I'm a snotty, snotty, snob when it comes to toilet paper. I mean seriously snobby. So much so that I've considered on more than one occasion carrying my own roll in my purse.

{Side Note} - Speaking of my purse...


Is this not one of the most gorgeous specimens of the purse family you have ever seen? This, folks, is my very first Kate Spade (sitting with a peach bellini slushy thingy that was quite tasty). I named her Delilah as soon as I took her out of the box. She just called to me, "Delilah, call me Delilah."

Jesse and Stephanie gave her to me as a Maid of Honor gift. All I've got to say about that is they give some rockin' gifts! Wowza!

Oh, and thank you, thank you, thank you times a million, trillion, gazillion!!! I love you girls!




Delilah's guts. Just as gorgeous as her skin. And so flawless too. I wonder if she moisturizes?


I'm such a digresser.

Ok, so back to my toilet paper snobbery.

I really want to carry a roll in my purse, but they're just so big, you know? Since I can't possibly carry around some huge old roll of TP I use what's out there as painful as it is. I mean this literally. Who invented TP that's about as soft as a piece of sandpaper? And who invented that stuff that's so thin and crisp it's like tissue paper used for wrapping gifts? In fact, I should start buying that stuff for wrapping, it would definitely be cheaper.

Anyway, I only purchase one brand and I never ever, ever, ever deviate. Quilted Northern. It's the bomb (do people still say that?). Not too soft, not too crispy. It's just right. I also use it as Kleenex because I'm way too cheap to buy a box of the stuff. Besides QN has the perfect softness and strength for nose blowing.

But here's the deal...last week when I was in New York, everywhere I went had thin and crispy TP! It was like a plague. I didn't know what to do. It was rough, I tell you! I tried blowing my nose with that stuff and I'm pretty sure I got a paper cut in my nostril, and we all know how I feel about paper cuts.

I'm so happy to be home with my QNTP (Quilted Northern Toilet Paper for those of you who haven't been paying attention) I can't even explain the happiness I feel or that my nostril feels. It's priceless, really.

I have to say, though, that I still love my New Yorkians...New Yorkers...Yorkiteers? Whatever. I love each and every one of them. Well, the handful that I actually know. What I'm trying to say is yes, I'm a TP snob, but I won't hold the crispy stuff against them. Especially since they gave me Delilah.




Another unrelated photo to help you clear your mind of images of my nostril getting a paper cut.
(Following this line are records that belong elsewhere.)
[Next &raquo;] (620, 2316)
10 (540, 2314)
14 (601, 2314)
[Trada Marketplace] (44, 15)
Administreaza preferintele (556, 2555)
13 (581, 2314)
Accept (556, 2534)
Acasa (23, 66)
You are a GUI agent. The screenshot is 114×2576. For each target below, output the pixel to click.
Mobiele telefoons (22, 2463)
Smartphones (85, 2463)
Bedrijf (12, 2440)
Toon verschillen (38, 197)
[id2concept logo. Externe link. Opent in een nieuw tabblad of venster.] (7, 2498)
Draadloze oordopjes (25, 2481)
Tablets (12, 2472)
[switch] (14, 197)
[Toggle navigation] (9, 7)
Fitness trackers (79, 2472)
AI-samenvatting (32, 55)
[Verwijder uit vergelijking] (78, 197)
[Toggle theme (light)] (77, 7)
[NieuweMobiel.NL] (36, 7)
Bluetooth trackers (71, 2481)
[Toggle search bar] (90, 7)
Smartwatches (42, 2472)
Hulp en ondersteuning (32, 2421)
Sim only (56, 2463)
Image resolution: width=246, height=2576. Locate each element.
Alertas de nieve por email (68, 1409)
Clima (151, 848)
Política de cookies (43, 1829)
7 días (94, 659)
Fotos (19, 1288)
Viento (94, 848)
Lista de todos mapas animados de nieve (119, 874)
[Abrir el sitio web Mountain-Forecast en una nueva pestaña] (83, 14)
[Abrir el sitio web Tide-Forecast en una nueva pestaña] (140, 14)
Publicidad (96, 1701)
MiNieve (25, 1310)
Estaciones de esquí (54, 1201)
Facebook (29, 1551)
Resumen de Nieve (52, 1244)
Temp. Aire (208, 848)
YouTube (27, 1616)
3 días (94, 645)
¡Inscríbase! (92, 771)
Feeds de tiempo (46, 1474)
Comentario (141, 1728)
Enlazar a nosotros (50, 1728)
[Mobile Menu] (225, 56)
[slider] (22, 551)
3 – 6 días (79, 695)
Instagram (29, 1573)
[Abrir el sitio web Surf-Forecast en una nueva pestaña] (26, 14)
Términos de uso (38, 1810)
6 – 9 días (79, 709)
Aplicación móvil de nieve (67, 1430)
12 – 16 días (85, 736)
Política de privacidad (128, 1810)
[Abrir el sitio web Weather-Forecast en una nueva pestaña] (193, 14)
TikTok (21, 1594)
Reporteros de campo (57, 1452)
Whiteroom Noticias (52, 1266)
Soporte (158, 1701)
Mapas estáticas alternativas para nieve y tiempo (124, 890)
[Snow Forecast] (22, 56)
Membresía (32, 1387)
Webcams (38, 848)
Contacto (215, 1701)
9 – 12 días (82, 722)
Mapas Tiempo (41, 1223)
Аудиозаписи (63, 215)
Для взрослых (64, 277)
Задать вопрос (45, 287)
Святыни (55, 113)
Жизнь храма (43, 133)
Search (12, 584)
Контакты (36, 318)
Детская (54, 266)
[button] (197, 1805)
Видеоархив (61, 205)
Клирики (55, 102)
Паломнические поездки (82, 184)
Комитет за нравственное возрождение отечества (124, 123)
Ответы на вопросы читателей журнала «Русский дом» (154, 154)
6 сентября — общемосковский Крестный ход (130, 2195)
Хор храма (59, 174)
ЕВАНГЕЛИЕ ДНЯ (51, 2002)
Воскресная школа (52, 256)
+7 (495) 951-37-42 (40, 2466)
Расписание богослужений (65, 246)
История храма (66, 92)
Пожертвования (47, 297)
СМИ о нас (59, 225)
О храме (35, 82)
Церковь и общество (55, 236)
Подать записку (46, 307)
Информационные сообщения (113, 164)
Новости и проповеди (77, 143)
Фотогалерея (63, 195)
I have no clue what happened here. I held up a wine glass to a window, I was way to close with my 50mm lens, I released the shutter, and BAM! Crazy, weird, super cool, glittery, blurry, strange wine glass art. I think I'll keep it.



1 comment:

  1. HA HAHAHAHHA! Sorry our TP was so awful! But I have a solution for you!! For when we go hiking, we have mini TP rolls! Maybe you can craft yourself up a small QNTP roll?!?!?

    PS- I super loved all the random pics in this post!